Biden and other proponents of reducing fossil fuel production on federal lands and waters argue it is a necessary step to sufficiently reduce emissions that cause climate change.

“It’s such an obvious first step to a clean energy economy,” Rep. Jared Huffman, a California Democrat and a member of the House Select Committee on the Climate Crisis, recently told the Washington Examiner. “You just can’t keep digging the hole deeper.”

Nearly one-quarter of U.S. greenhouse gas emissions come from energy production on public lands and waters, the U.S. Geological Survey found in 2018.

The new study focuses specifically on the implications of restricting oil and gas development in the Gulf of Mexico, accounting for 15% of the nation’s oil production in January.

A much lesser amount of natural gas is produced offshore, less than 5%.

The study assumes the government would issue no new drilling permits beginning in 2022, but that permits already approved for companies with existing leases would be unaffected (Biden’s proposal only affects prospective drilling permits). Leases for oil and gas development in the deep waters of the Gulf of Mexico usually last 10 years, giving companies exclusive access to certain acreage, but producers must get periodic approval from the government during that time for drilling permits.

Biden’s official campaign plan says that he would “ban new oil and gas permitting on public lands and waters,” which appears to mean he would stop the government from issuing approvals for drilling through the duration of a lease, even if the lease was issued before Biden took office.

The study projects that oil and natural gas production from the Gulf of Mexico would decline on average by more than 55% to 1.1 million barrels per day until 2040, compared to what would be expected with no leasing restrictions.

The study, using projections from the U.S. government’s Energy Information Administration, expects oil and natural gas production in the Gulf to average around 2.5 million barrels per day for the next 20 years, absent a ban on new leasing. That compares to 2.3 million barrels per day of Gulf oil and gas production in 2019.

The study says offshore oil and natural gas production in the year 2040 would fall to 323,000 barrels per day compared to 1.96 million barrels per day with no leasing ban.

It also projects government revenues to fall with an offshore permitting ban, given the royalty payments and other fees that companies pay for producing on federal lands. Revenues to the government, some of which are distributed to Gulf Coast states, would average around $2.7 billion per year through 2040, compared to $5.4 billion in 2019.

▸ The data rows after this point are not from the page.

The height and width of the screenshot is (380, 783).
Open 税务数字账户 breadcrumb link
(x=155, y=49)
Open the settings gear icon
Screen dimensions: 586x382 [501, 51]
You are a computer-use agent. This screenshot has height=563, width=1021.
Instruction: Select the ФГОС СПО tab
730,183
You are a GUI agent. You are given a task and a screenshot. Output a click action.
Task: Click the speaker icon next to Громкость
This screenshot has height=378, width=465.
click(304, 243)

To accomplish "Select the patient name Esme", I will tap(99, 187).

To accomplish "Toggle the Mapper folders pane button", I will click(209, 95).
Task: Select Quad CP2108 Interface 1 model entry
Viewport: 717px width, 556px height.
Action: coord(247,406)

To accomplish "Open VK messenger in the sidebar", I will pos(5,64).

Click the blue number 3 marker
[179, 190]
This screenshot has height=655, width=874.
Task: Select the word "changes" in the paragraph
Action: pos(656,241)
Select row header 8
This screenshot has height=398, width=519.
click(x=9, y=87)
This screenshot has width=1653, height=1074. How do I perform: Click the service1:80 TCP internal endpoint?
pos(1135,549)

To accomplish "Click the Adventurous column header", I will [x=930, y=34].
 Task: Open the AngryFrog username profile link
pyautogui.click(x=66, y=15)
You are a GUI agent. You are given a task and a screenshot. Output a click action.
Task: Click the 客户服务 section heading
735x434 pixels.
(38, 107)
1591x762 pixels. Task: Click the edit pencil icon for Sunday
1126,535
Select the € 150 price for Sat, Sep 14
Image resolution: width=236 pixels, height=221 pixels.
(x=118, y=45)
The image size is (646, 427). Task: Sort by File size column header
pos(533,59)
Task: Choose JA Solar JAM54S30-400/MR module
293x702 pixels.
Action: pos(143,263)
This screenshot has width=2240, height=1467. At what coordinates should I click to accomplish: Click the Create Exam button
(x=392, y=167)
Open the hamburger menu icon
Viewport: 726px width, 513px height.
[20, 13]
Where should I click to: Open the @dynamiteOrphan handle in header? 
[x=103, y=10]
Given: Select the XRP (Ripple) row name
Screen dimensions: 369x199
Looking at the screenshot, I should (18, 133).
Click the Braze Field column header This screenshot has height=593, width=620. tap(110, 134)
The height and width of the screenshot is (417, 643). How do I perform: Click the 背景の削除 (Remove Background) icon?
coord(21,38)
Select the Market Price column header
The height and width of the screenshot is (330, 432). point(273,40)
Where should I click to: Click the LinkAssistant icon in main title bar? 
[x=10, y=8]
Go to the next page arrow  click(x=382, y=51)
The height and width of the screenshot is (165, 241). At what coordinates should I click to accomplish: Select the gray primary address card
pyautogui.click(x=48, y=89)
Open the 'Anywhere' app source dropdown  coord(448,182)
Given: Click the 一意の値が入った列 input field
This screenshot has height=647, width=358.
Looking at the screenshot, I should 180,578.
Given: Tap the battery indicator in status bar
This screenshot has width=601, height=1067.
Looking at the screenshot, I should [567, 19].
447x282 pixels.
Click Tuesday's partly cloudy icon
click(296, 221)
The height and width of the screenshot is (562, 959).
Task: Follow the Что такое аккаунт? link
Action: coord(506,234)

Milito acknowledges that offshore oil and gas producers are already facing a “dire” situation because of the coronavirus-fueled price crash, but he expects the industry to bounce back.

“There is a substantial possibility there will be many companies that don’t survive this,” Milito said.

Milito and Priest say offshore drilling, while expensive, is more productive on a per-well basis compared to onshore shale production.

“Everybody thinks the shale has us covered, but the industry is still very committed in making investments in deep water projects,” Milito said.

They said a drilling ban would push offshore production to other parts of the world, to places like Brazil, Angola, Nigeria, Mozambique, and Guyana, as long as there is a continued demand for oil and gas.